### [Task directions]
Reproduce verbatim the rows starting at the line containing "This screenshot has height=644, width=1031." and ending at the line containing "(x=507, y=381)", including both of those lines.

════

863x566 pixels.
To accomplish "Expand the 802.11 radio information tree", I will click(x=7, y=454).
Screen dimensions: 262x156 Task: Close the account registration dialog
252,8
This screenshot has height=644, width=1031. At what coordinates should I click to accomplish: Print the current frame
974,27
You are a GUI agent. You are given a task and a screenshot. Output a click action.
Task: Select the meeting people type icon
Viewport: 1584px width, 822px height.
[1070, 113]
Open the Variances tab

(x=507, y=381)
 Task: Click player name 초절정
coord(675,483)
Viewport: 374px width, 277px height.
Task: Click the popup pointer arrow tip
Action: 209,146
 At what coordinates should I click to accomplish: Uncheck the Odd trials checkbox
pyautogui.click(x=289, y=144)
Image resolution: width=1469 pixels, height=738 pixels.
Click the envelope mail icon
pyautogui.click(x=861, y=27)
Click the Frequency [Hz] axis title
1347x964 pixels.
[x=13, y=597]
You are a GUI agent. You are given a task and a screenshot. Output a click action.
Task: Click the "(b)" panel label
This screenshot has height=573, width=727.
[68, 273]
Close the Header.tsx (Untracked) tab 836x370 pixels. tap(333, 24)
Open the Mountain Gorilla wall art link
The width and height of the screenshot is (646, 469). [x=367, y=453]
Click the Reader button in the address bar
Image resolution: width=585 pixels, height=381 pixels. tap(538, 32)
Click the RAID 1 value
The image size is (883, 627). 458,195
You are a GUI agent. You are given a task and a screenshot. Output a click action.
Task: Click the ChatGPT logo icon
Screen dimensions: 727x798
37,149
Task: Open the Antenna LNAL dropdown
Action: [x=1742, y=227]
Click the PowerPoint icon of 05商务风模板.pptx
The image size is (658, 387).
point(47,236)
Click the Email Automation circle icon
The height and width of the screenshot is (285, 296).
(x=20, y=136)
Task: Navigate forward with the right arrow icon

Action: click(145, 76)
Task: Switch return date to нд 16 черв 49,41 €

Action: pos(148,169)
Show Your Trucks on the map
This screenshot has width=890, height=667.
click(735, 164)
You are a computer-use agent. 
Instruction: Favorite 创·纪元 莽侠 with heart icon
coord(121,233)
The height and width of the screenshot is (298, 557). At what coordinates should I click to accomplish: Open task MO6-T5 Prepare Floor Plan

════

### [Task result]
This screenshot has height=644, width=1031. At what coordinates should I click to accomplish: Print the current frame
974,27
You are a GUI agent. You are given a task and a screenshot. Output a click action.
Task: Select the meeting people type icon
Viewport: 1584px width, 822px height.
[1070, 113]
Open the Variances tab

(x=507, y=381)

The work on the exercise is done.